The manuscript must describe a technically sound piece of scientific research with data that supports the conclusions. Experiments must have been conducted rigorously, with appropriate controls, replication, and sample sizes. The conclusions must be drawn appropriately based on the data presented.

Reviewer #1: Yes

Reviewer #3: No

**********

3. Has the statistical analysis been performed appropriately and rigorously?

Reviewer #1: Yes

Reviewer #3: Yes

**********

4. Have the authors made all data underlying the findings in their manuscript fully available?

The PLOS Data policy requires authors to make all data underlying the findings described in their manuscript fully available without restriction, with rare exception (please refer to the Data Availability Statement in the manuscript PDF file). The data should be provided as part of the manuscript or its supporting information, or deposited to a public repository. For example, in addition to summary statistics, the data points behind means, medians and variance measures should be available. If there are restrictions on publicly sharing data—e.g. participant privacy or use of data from a third party—those must be specified.

Reviewer #1: Yes

Reviewer #3: No

**********

5. Is the manuscript presented in an intelligible fashion and written in standard English?

PLOS ONE does not copyedit accepted manuscripts, so the language in submitted articles must be clear, correct, and unambiguous. Any typographical or grammatical errors should be corrected at revision, so please note any specific errors here.

Reviewer #1: Yes

Reviewer #3: Yes

**********

6. Review Comments to the Author

Please use the space provided to explain your answers to the questions above. You may also include additional comments for the author, including concerns about dual publication, research ethics, or publication ethics. (Please upload your review as an attachment if it exceeds 20,000 characters)
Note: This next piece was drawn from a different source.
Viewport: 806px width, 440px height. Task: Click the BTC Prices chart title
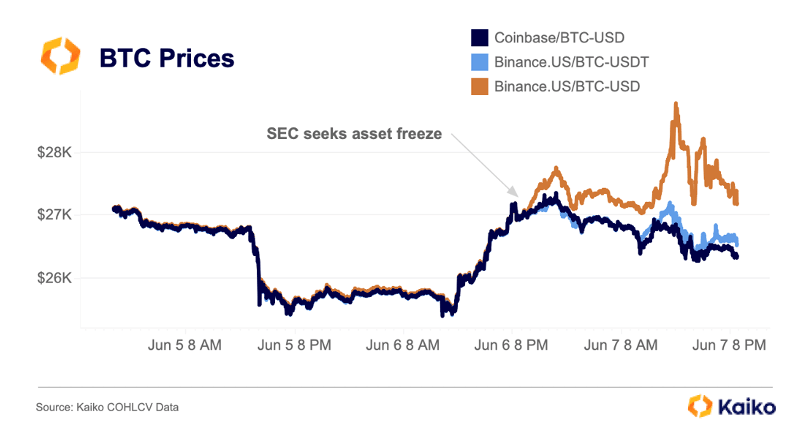pos(167,58)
Reviewer #1: I much appreciated the authors' effort in considering all points raised during the revision process. The new sections and clarifications have increased the reliability and value of the entire manuscript that is now suitable for publication. I wish the authors the best of luck with their future studies.
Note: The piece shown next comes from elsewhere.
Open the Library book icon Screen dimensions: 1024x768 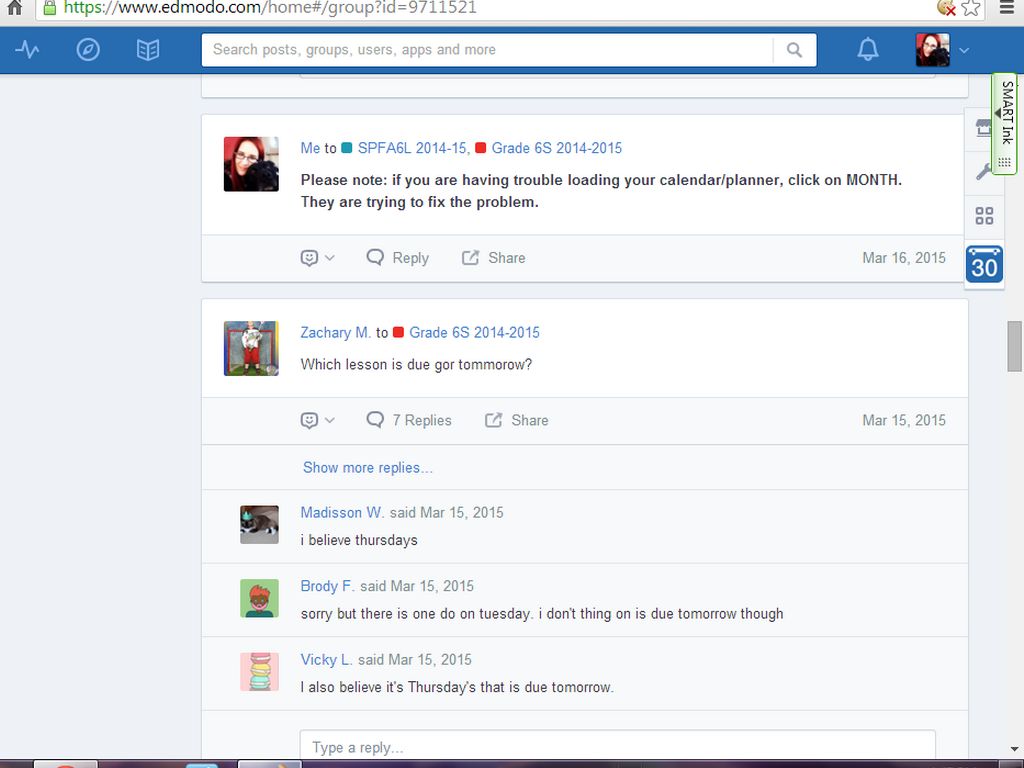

Reviewer #3: The study addresses an interesting research question. Does perceived audio-visual synchrony depend on the intentionality of producing sounds? Two experiments are reported. In the first experiment tap dancing and hurdling point light videos are presented to participants at different audio-visual asynchronies. The authors observe a smaller window of perceived synchrony for the hurdling than the tap dancing actions. In order to assess the influence of event density and rhythm in their study, the authors then conduct a second experiment manipulating event density and rhythmicity using drumming stimuli and show that both factors significantly influence simultaneity judgements. Overall, the two experiments appear rather unrelated to each other and I am not convinced that the pattern of results is mainly driven by differences in task difficulty (simultaneity judgements are easier to make for hurdling than for drumming or tap dancing). I have two major concerns related to the choice of experimental design and stimuli on the one hand and the lack of quantification of visual features of the actions on the other hand.
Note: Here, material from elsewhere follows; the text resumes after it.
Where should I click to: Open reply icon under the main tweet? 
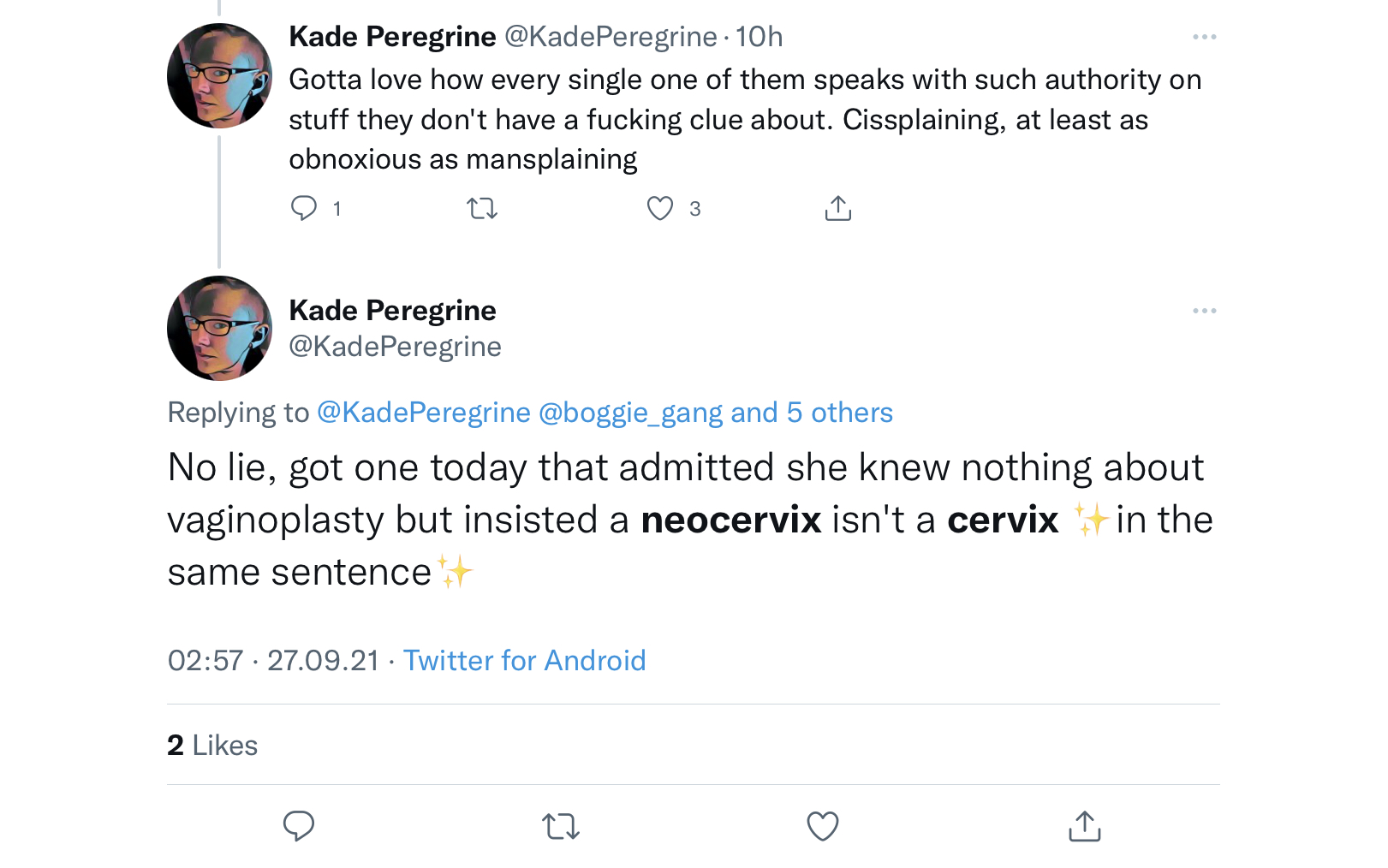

1) It does not become clear to me why the authors chose to compare tap dancing and hurdling in the first place, especially if the idea was to compare intentionally vs. accidentally produced action sounds. In order to show that intentionality matters, it would have been necessary to look at identical actions, and combining these with intentional or accidental action sounds. In the present experimental design intentionality is always confounded with the type of action being performed. Any observed effects can therefore be due to the fact that hurdling is different from tap dancing in many ways other than the intentionality of the action sounds. The second experiment addresses two auditory confounding factors (sound rhythm and event density), by introducing a third new action which is drumming. So the study leaves open many other ways in which these three actions differ both conceptually (artistic vs. competitive) and visually (with respect to their movement kinematics for example)

2) The rigorous assessment of auditory features is not matched by an equally rigorous assessment of the visual features of the stimuli, although such data appears to be available given that actions were recorded using motion capture. The authors only report overall motion energy for the videos computed from the video. What about event density and rhythm in the visual domain? Could it be that synchrony during tap dancing and drumming are harder to detect because the movement amplitude of drumming and tap dancing is much smaller than that of hurdling? What about the saliency of cyclical motion or the influence of visual perspective? The difficulty of audiovisual integration does not only depend on saliency of auditory features but also of the visual stimuli, yet an assessment of how tap dancing, drumming and hurdling are different from each other with respect to their visual aspects and their movement kinematics is missing entirely.

**********

7. PLOS authors have the option to publish the peer review history of their article (what does this mean?). If published, this will include your full peer review and any attached files.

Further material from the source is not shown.